> [Directions] Print exactly the lines of the listing below from the one containing "You are a GUI" through the final line, both included, and no pictures.
--- START ---
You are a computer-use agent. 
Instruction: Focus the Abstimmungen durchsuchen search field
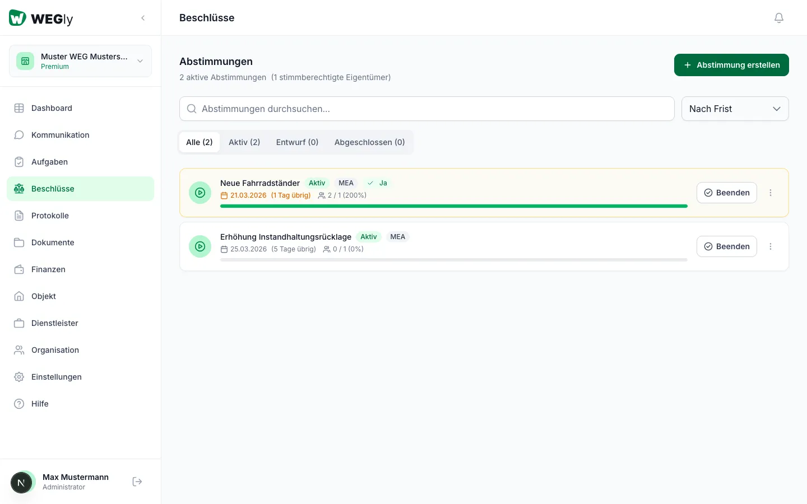426,109
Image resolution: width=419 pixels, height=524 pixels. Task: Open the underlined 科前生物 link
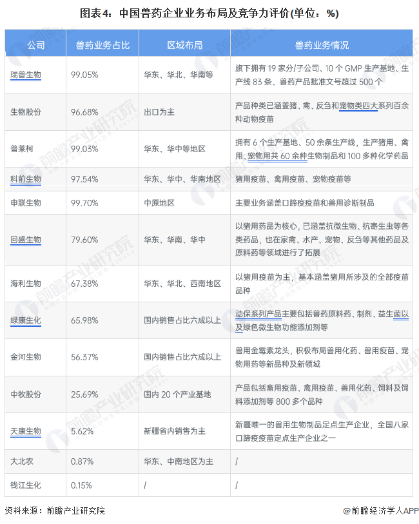click(26, 179)
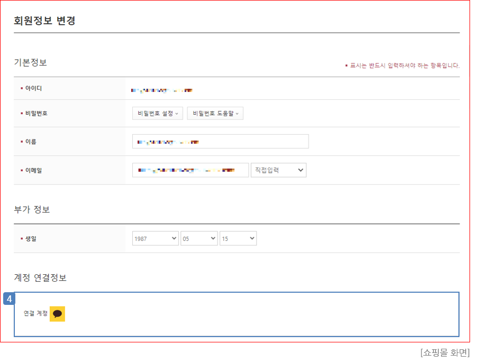Click the 연결 계정 label text
This screenshot has width=478, height=363.
pos(35,314)
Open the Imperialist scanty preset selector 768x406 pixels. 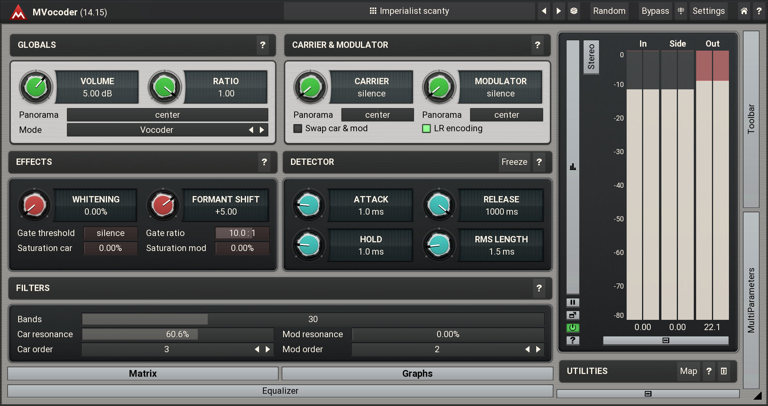(409, 11)

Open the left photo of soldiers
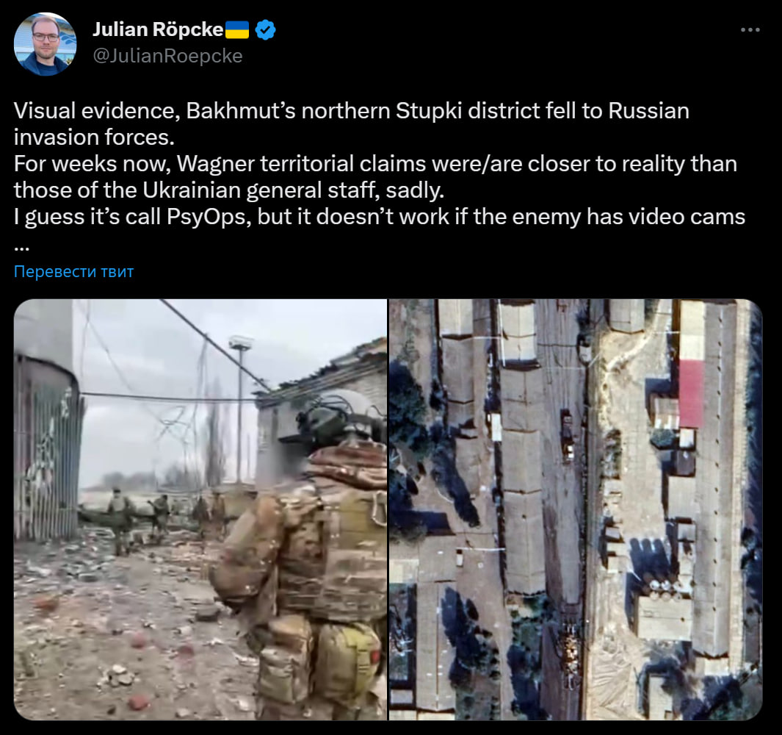(x=200, y=509)
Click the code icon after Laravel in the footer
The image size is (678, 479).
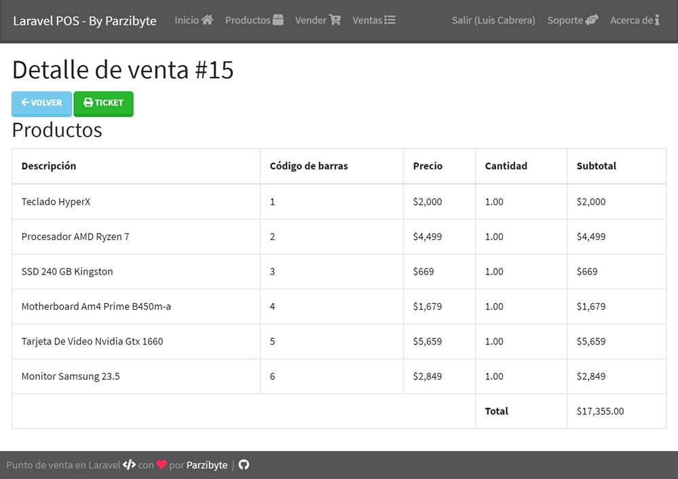tap(129, 465)
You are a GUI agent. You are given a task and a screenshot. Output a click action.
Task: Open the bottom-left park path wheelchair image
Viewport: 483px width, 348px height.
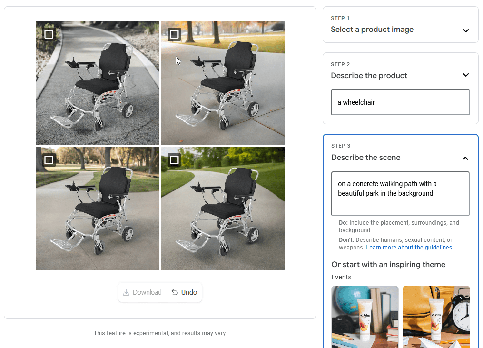click(98, 209)
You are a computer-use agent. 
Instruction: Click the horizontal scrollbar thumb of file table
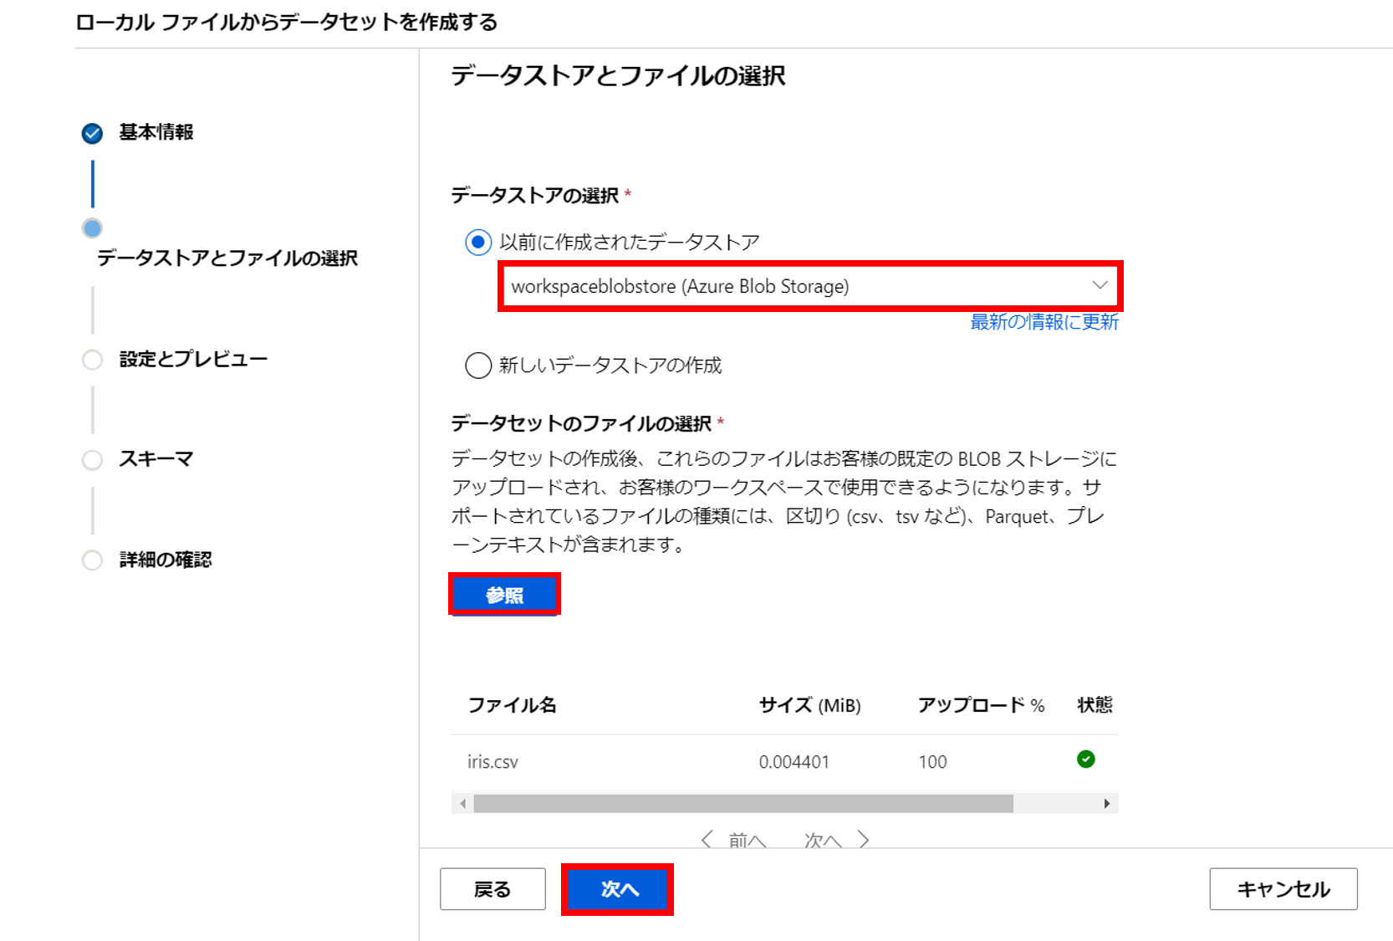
--- END ---
> [Answer space]
You are a GUI agent. You are given a task and a screenshot. Output a click action.
Task: Open the bottom-left park path wheelchair image
Viewport: 483px width, 348px height.
click(98, 209)
You are a computer-use agent. 
Instruction: Click the horizontal scrollbar thumb of file table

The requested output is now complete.